Monsieur X c/ GOOGLE IRELAND Ltd RG 2023009312 - jugement du 3 juillet 2025 – chambre n° 1-8
Mots-clés :
CONCURRENCE / Pratiques restrictives
Points de droit :
Abus invoqué de position dominante.
M. X exerçait l’activité de services de renseignements téléphoniques (SRT) via un site internet.
Pour améliorer son référencement, il a ouvert un compte Google Ads auprès de GOOGLE en octobre 2017 pour le numéro d’appel 118518, puis 4 nouveaux comptes entre janvier et juin 2019 pour le numéro 118577.
M. X reproche à GOOGLE d’avoir interrompu le service Google Ads pour les SRT, à plusieurs reprises, de décembre 2017 à mars 2018, puis à partir de décembre 2018, et ensuite à partir de mars 2020.
Il considère avoir été victime d’un abus de position dominante de la part de GOOGLE, d’abord pendant les périodes successives de suspension du service de décembre 2017 à mars 2020, puis à partir de cette date, par son éviction définitive.
Il soutient que GOOGLE a été sanctionnée à ce titre par l’Autorité de la Concurrence et fait valoir un préjudice de 36 M€, dont il réclame réparation.
GOOGLE réplique qu’elle a interrompu le service Google Ads pour l’activité SRT, d’abord pour violation de sa règle « Promotions indignes de confiance », les SRT faisant payer un renseignement téléphonique disponible gratuitement sur internet. Elle a ensuite interrompu ce service pour se conformer aux injonctions de l’Autorité de la Concurrence.
GOOGLE ajoute qu’elle est libre de refuser les annonces non conformes à ses règles, qu’elle n’a pas été sanctionnée par l’Autorité de la Concurrence pour ce grief, et qu’elle ne peut être accusée d’abus de position dominante, n’étant pas active sur le marché SRT.
Le tribunal constate :
-que l’Autorité de la Concurrence n’a reproché à GOOGLE que la mise en place tardive de règles claires et précises concernant les SRT,
-que le secteur des SRT a été mis sous surveillance par les autorités à partir de 2016, en raison de l’augmentation déraisonnable des prix pratiqués.
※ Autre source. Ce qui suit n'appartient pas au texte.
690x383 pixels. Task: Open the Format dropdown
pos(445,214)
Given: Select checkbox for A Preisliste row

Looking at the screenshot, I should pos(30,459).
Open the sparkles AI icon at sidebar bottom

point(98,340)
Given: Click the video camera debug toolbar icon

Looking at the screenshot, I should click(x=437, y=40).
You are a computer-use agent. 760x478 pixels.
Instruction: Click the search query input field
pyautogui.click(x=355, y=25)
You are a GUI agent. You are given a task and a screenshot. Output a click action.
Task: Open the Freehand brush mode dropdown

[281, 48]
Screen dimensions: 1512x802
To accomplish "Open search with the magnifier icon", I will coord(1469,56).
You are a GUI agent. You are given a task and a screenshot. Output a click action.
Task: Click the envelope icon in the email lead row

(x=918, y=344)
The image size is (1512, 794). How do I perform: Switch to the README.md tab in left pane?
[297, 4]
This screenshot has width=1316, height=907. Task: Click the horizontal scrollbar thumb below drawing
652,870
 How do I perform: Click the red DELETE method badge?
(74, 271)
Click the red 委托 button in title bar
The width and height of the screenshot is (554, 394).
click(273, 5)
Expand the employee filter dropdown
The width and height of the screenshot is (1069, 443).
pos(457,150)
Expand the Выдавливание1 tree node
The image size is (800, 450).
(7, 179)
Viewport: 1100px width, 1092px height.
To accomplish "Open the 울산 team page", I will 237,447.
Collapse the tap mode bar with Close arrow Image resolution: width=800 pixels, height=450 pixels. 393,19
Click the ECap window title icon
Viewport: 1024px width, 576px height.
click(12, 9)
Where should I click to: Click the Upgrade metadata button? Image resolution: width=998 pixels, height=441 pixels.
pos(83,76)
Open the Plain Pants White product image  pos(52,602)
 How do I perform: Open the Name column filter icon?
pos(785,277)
Cette surveillance s’est traduite par une alerte émise en janvier 2017 par la Direction nationale du numérique à GOOGLE, suivie de nombreux commentaires négatifs émanant des associations de consommateurs,
-que GOOGLE a observé que ses règles sur les « déclarations trompeuses » n’étaient pas respectées et qu’elle a décidé de suspendre les comptes de SRT à partir de mars 2020, informant l’Autorité de la Concurrence au préalable sur ces nouvelles règles, laquelle n’a émis aucune objection,
-que GOOGLE était parfaitement libre de définir les règles de conformité de ses Google Ads.
Il déboute, en conséquence de l’absence de faute, M. X de sa demande au titre de l’abus de position dominante de GOOGLE.